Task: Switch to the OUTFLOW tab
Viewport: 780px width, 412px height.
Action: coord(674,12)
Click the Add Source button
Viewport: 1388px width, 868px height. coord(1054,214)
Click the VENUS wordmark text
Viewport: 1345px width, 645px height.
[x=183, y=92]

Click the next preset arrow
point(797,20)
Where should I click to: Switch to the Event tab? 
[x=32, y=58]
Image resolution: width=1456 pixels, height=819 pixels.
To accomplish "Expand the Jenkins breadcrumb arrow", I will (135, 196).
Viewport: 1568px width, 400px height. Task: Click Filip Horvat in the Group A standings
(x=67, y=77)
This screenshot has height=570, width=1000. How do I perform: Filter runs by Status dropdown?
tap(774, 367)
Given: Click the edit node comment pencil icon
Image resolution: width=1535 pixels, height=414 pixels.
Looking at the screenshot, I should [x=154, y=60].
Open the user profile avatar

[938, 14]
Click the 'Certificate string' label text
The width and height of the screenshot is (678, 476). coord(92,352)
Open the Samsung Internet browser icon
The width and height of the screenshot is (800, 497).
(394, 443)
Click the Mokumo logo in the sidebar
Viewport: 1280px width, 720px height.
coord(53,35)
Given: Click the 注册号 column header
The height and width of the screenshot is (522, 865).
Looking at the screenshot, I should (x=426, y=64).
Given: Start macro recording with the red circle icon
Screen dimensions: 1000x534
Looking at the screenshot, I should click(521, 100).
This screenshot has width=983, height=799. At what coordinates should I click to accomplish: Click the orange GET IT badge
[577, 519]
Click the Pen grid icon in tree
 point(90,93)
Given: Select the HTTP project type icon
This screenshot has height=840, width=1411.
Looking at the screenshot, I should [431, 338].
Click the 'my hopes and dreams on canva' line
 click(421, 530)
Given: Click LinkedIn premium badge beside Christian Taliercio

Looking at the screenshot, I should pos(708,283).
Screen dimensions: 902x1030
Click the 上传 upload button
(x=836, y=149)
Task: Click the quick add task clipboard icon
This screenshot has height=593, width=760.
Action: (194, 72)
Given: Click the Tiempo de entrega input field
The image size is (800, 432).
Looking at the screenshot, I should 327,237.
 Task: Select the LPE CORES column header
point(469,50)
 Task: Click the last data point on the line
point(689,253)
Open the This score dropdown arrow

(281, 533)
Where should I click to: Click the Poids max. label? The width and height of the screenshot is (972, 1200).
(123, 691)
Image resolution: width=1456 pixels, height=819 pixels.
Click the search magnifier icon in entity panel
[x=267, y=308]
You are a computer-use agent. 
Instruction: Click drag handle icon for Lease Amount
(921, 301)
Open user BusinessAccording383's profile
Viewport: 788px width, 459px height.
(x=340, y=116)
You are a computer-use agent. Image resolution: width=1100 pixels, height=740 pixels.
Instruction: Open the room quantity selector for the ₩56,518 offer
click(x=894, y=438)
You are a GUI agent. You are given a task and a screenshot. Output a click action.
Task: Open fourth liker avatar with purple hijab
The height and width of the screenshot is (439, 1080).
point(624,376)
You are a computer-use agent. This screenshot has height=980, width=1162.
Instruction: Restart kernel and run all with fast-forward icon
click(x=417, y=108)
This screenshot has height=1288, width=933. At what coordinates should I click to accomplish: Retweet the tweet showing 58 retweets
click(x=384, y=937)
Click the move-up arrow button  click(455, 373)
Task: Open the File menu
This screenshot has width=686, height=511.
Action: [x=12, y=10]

*****

◆ Task goal ◆
Give, as a single number, the count of lines in the material above that contain the string "computer".

◆ Output below ◆
3